• _REQUIREMENT_
Transcribe the data in full and exactly, omitting any pictures.

• _ENTRIES SHOWN_
- - -
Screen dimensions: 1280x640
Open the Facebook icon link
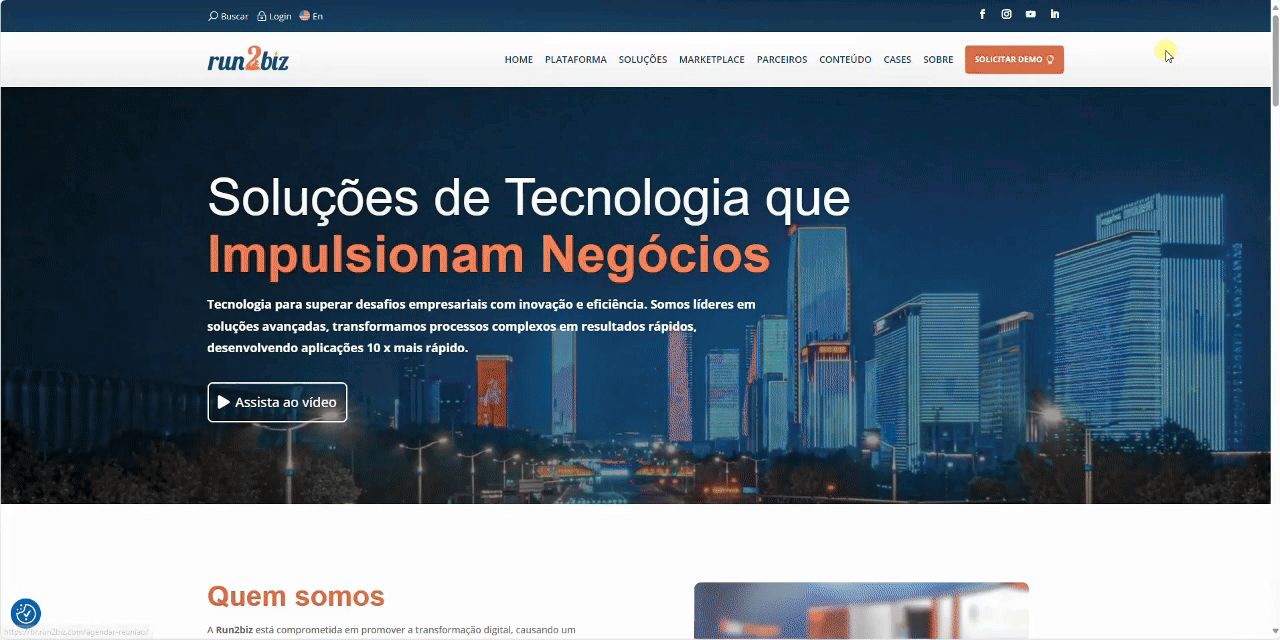[x=982, y=14]
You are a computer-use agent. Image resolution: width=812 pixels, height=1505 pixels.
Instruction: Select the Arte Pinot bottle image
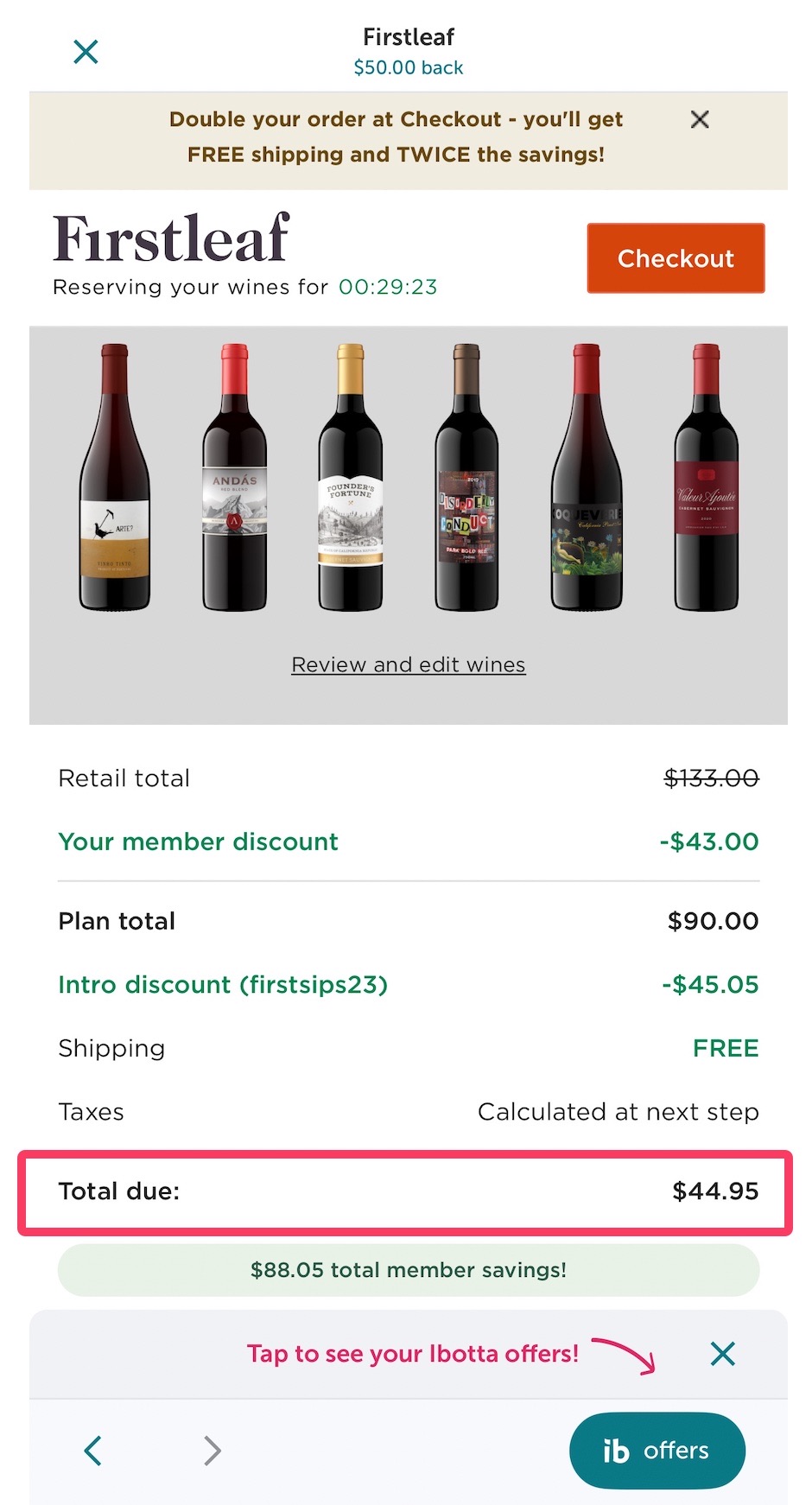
- - -
• _OUTPUT OF THE TASK_
Screen dimensions: 1280x640
Open the Facebook icon link
[x=982, y=14]
You are a computer-use agent. Image resolution: width=812 pixels, height=1505 pixels.
Instruction: Select the Arte Pinot bottle image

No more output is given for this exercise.